The molecular pathway regulating gastric carcinoma (GC) invasiveness and metastasis remains elusive. Here, we detected significant increase in the phosphorylated epidermal growth factor receptor (pEGFR), MMP7, and MMP13 in the resected GC, compared with the adjacent normal tissue, in patients. Moreover, strong positive correlation was detected between pEGFR and MMP7, and between pEGFR and MMP13 in GC. To examine whether a causal link exists, we used two human GC lines, SNU-5 and AGS, to study the cross talk between EGFR signaling activation, and expression of MMP7 and MMP13. We found that EGF-induced EGFR phosphorylation activated both MMP7 and MMP13, and consequently cancer invasiveness.

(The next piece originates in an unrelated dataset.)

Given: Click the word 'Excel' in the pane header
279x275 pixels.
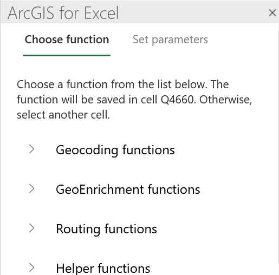Looking at the screenshot, I should point(101,13).
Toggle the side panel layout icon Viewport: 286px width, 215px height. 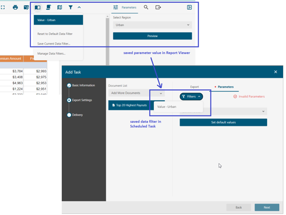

EGF-induced activation of MMP7 and MMP13 can be both inhibited by use of an inhibitor for EGFR. EGF-induced activation of MMP7 can be also significantly inhibited by use of an inhibitor for Akt, but not an inhibitor for ERK1/2, while EGF-induced activation of MMP13 can be significantly inhibited by use of an inhibitor for ERK1/2, but not by an inhibitor for Akt. These data suggest that EGF-induced activation of MMP7 and MMP13 in GC is through phosphatidylinositol 3-kinase (PI3K) and extracellular-related kinase/mitogen-activated protein kinase (ERK/MAPK) signaling pathway, respectively. Our study thus highlights EGFR signaling regulated MMP7 and MMP13 activation as molecular basis for metastasis of GC, and further demonstrate that different signaling pathway cascades are involved in the downstream signaling transduction.